I have Windows XP and Ubuntu installed on the same hard drive on my computer. they both boot up fine, but I can't see my windows files in Ubuntu or see my Ubuntu files in Windows, I was just wondering why that is, and if there's a way to do this, as I need to transfer some files between the two OS's


----------



## blah789 (Aug 25, 2008)

That's because they use different file systems (usually ext3 for Linux these days; NTFS, FAT32 or FAT for Windows). Also, Linux and Windows mount drives differently: Windows uses drive letters, Linux uses mount points.
You can find an ext3 driver for Windows here:
http://uranus.it.swin.edu.au/~jn/linux/ext2ifs.htm
(not sure if it has write capabilities - should at least be able to read)
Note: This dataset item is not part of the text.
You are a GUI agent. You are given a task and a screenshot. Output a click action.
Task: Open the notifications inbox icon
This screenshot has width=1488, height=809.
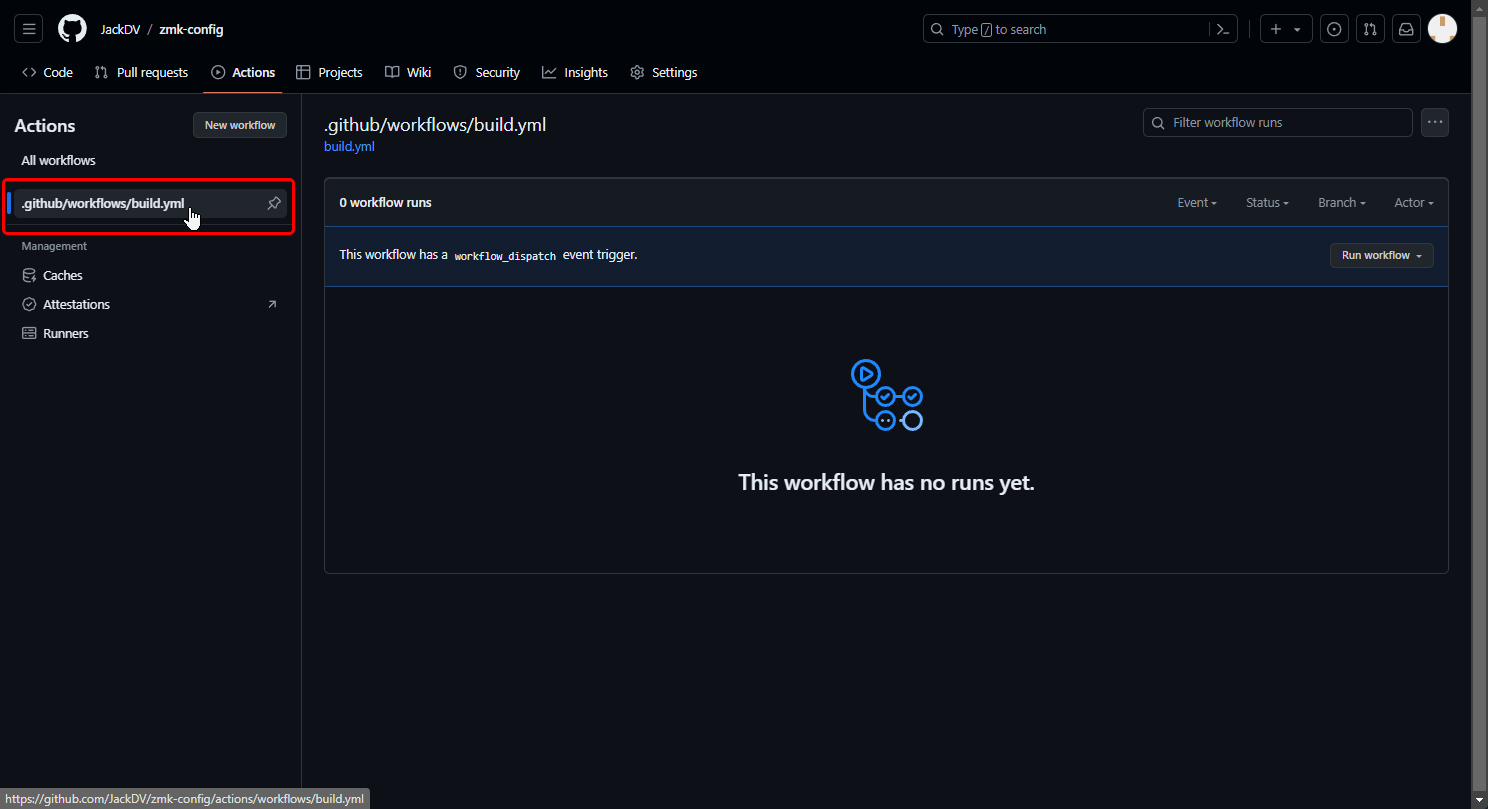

I wrote a tidbit about how Linux mounts file systems here:
http://www.techsupportforum.com/f10/symantec-ghost-316186.html#post1827004
There is a file you can modify so that a file system gets mounted at every boot, but I can't recall what it's named. I think it's /etc/fstab or something like that.


----------



## blah789 (Aug 25, 2008)

I found another page on managing ntfs on Ubuntu
http://ubuntuforums.org/showthread.php?t=930203


----------



## K-B (Oct 24, 2005)

What version of Ubuntu do you have? In the latest versions you can access your NTFS (most likely that's what XP is on) partitions. If you want to view the Ubuntu (probably ext3 file system) partitions in XP, there's free programs available for that.


----------



## shuuhen (Sep 4, 2004)

blah789 said:


> Also, Linux and Windows mount drives differently: Windows uses drive letters, Linux uses mount points


 That part doesn't cause any conflict with reading partitions. The main issue is that Windows does not have support for non-Microsoft file systems without third party products.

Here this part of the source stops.